Luz Esther Mendinueta Osorio todavía guarda la pri­mera factura de las compras que hizo para montar su tien­da: es por 300 mil pesos y está fechada el 20 de octubre de 1994. Las realizó con el primer préstamo que le aprobó la fundación que le prestaba a personas que, come ella, no tenían acceso a los bancos. Le facilitaron 150 mil pesos. Ramón Torres Marulanda, su marido, que todavía no acababa de re­ponerse de la sorpresiva determi­nación de su mujer, tuvo que dejar la cadena de oro empe­ñada en el depósito de víveres para que le fiaran los 150 mil pesos restantes, mientras la fundación le aprobaba el segundo préstamo a Luz Esther.

Ella había llegado a Riohacha, capital del departamento de La Guajira, en 1985 a trabajar en la beneficiencia de la Lotería de La Guajira. Arrendó una pieza en la casa de la señora Eleodora Toro, tía de Ramón, un mucha­cho escuálido que trataba de arrebatarle el pan diario a la vida manejando un taxi viejo que lo tenía arruinado. Luz Es­ther, que acababa de terminar su bachillerato en el Liceo Ce­ledón, de Santa Marta, capital del vecino departamento del Magdalena, admiró desde un principio la tenacidad con que el joven recién cono­cido se obstinaba a seguir ade­lante contra las adversidades de un carro que mantenía varado.

Se enamoró perdidamente de ese muchacho tímido, que le entregaba en trozos el alma entera en cada mirada que le lanzaba. Ella desistió de su idea de estudiar Trabajo Social o Nutrición y Dietética, las dos carreras que le gustaban enton­ces, para casarse con el Ramón de su vida.

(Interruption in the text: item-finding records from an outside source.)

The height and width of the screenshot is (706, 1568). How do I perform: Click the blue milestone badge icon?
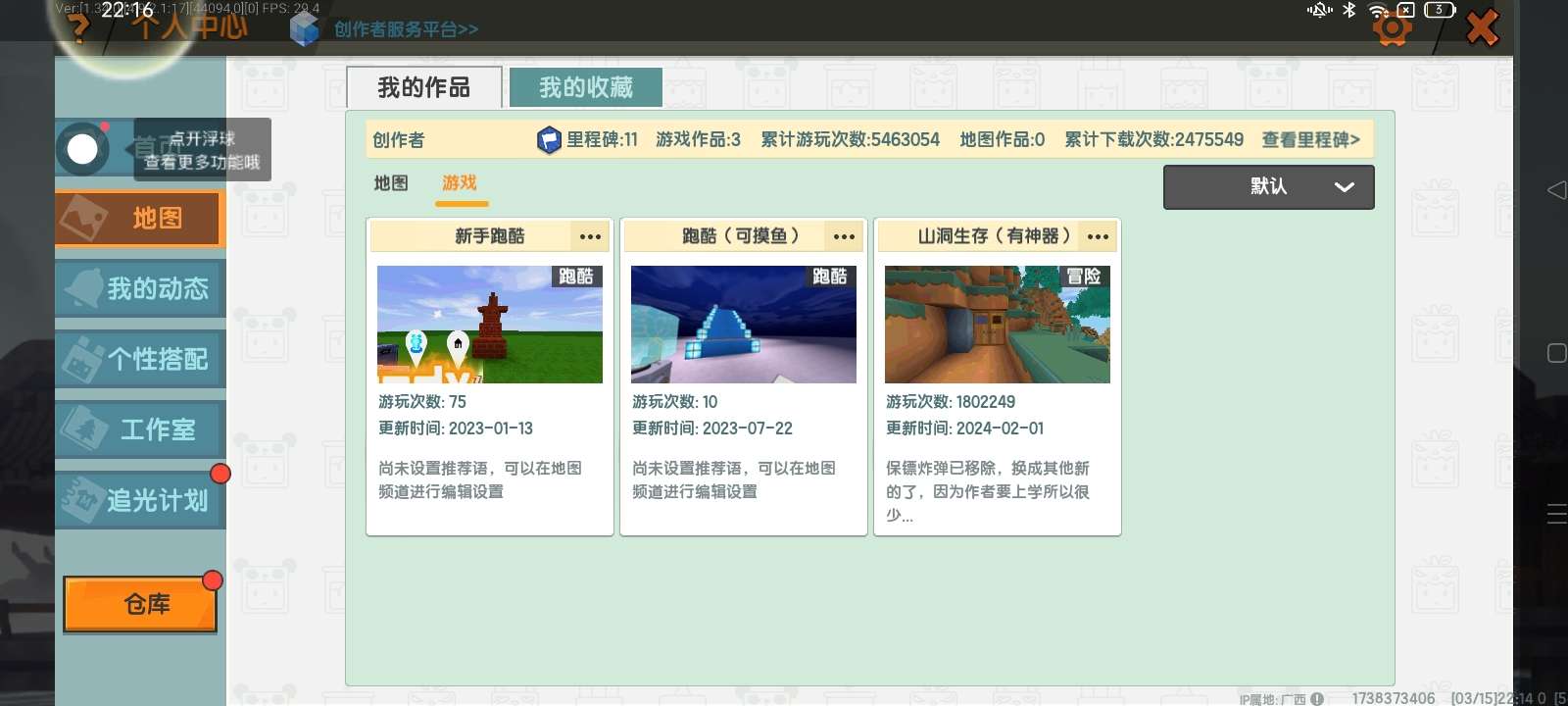(549, 140)
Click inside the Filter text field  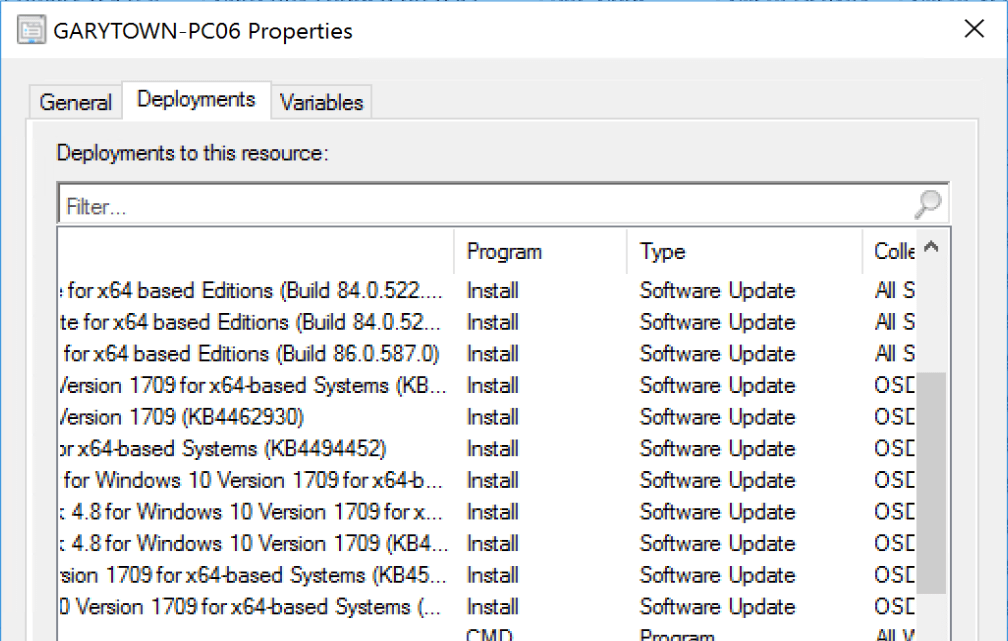coord(400,205)
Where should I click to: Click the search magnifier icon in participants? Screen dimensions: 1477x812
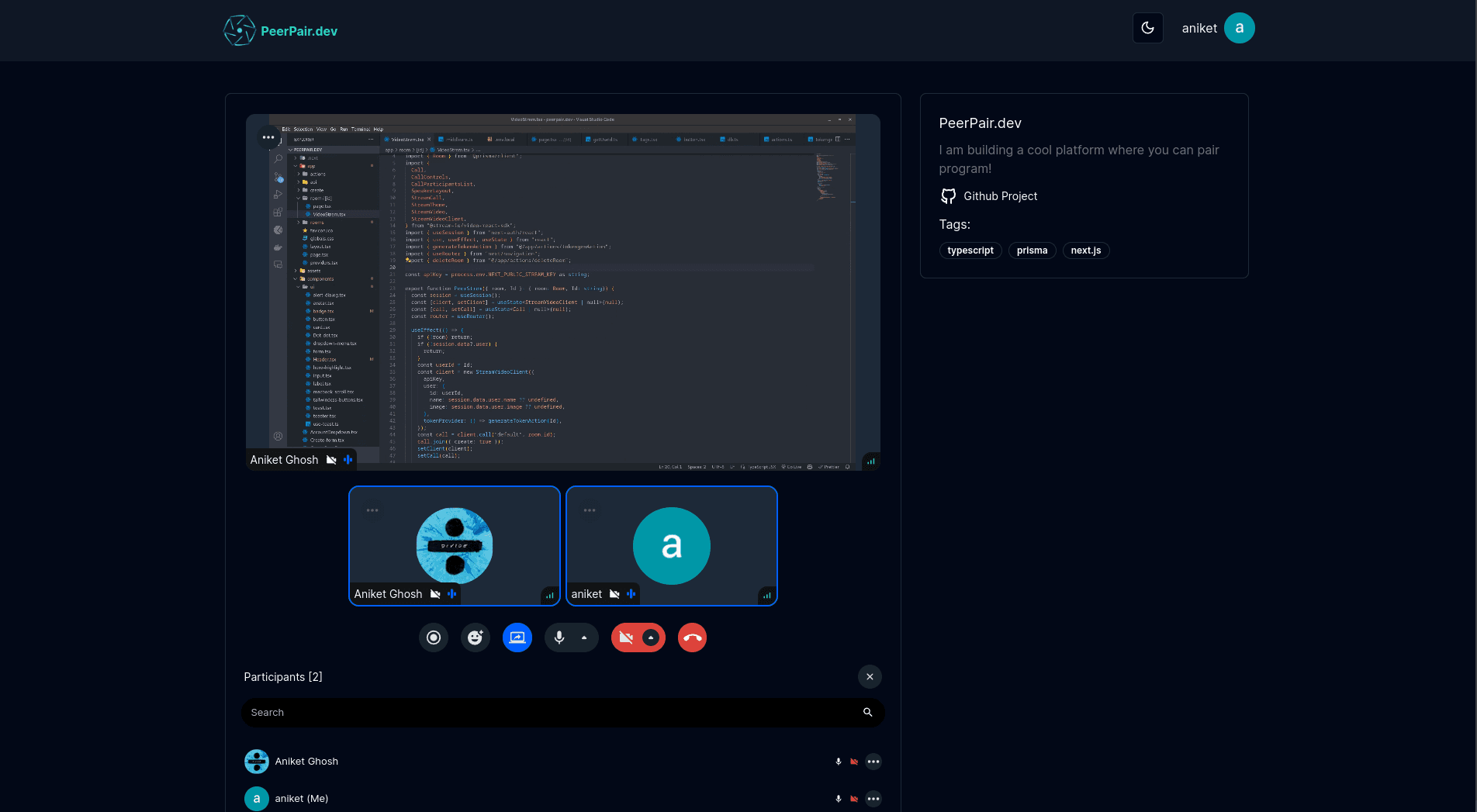[867, 713]
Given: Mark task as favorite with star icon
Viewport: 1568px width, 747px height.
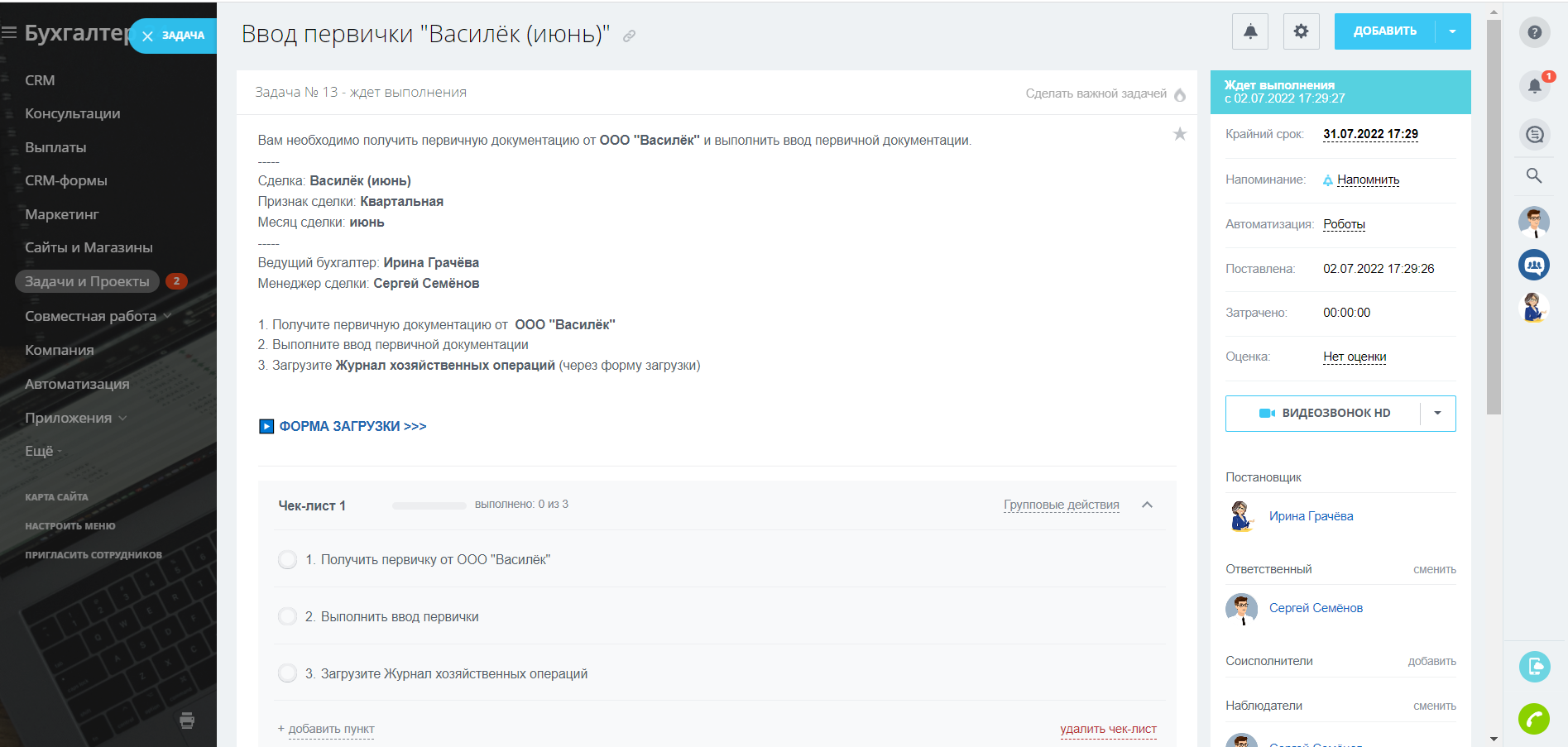Looking at the screenshot, I should pyautogui.click(x=1180, y=134).
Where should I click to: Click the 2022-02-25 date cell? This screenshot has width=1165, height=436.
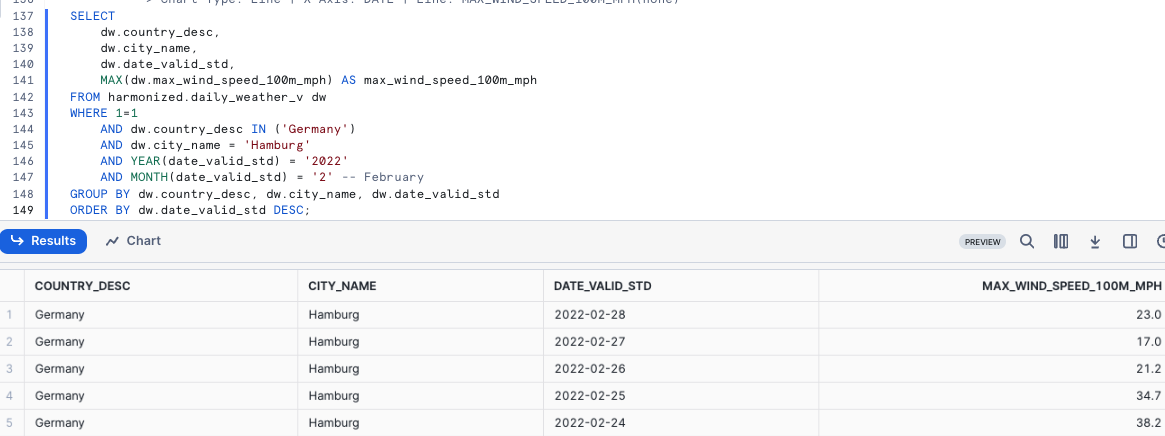coord(588,396)
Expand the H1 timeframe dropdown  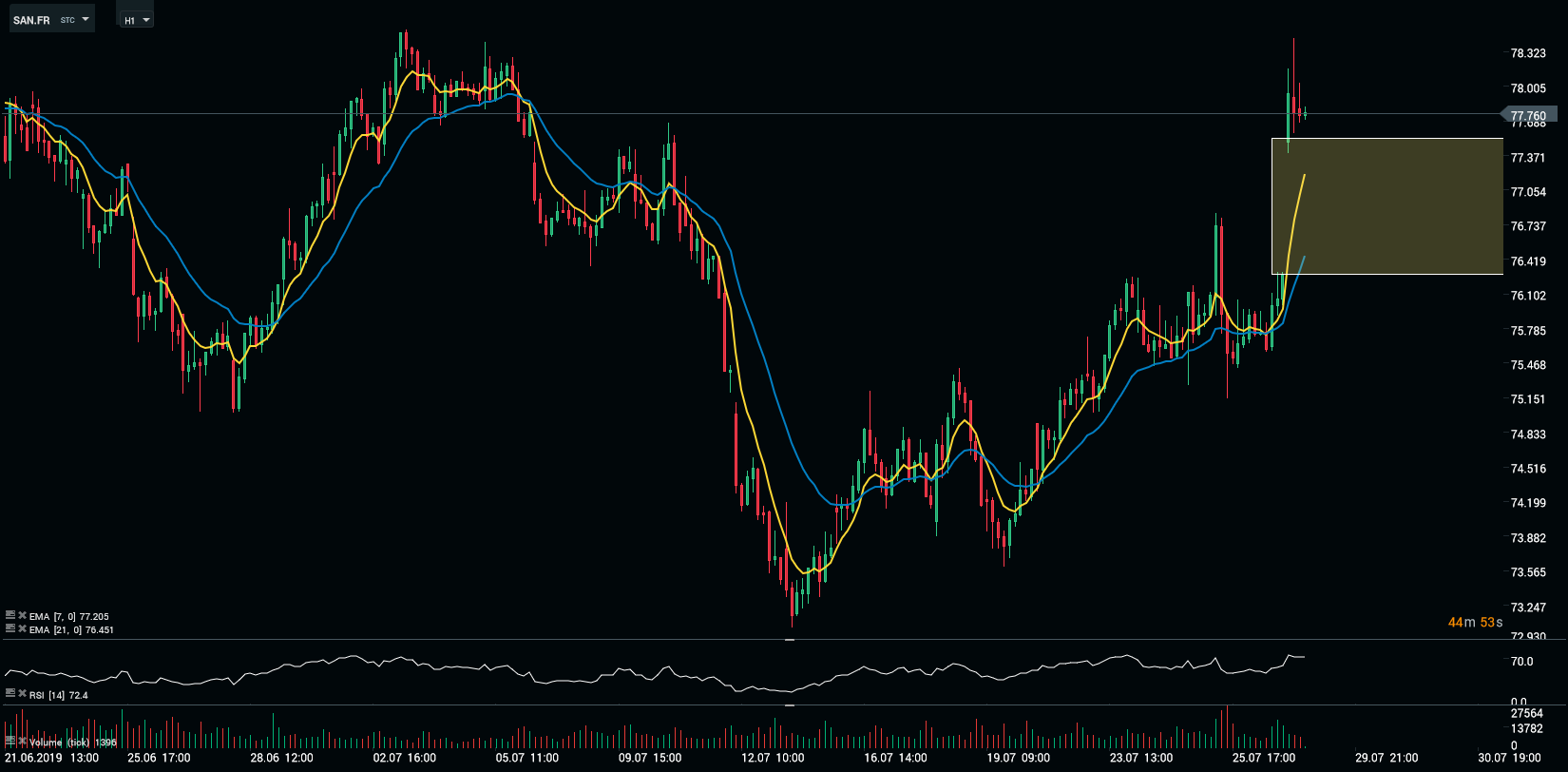[136, 20]
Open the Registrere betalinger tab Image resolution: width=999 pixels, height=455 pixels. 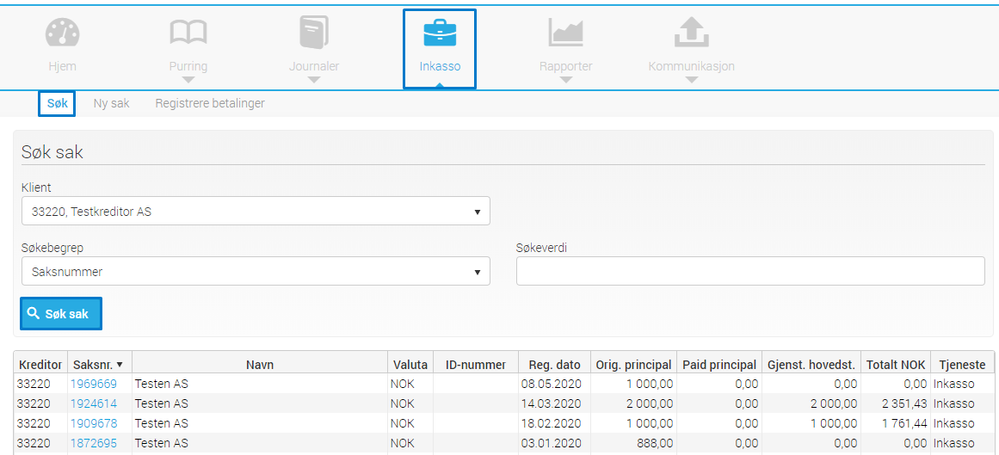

Luz Esther quedó sin traba­jo y empezó a darle alimenta­ción a unos vigilantes que vi­vían arrendados en donde la señora Eleodora y que pagaban mensualmente. Su esposo se­guía obstinado en gastarle al carro más de lo que ganaba en las carreras fortuitas que hacía por las calles de Riohacha.

Así nacieron sus tres hijos. Kristhel Karina y Nellybeth, las niñas, y Miguel René, el varón. Los cinco trataban de acomo­darse en la casa de la tía Ele­odora, pero Luz Esther no per­día las esperanzas de vivir aparte con la familia con que Dios la había premiado: soñaba que vivían en una casa amplia.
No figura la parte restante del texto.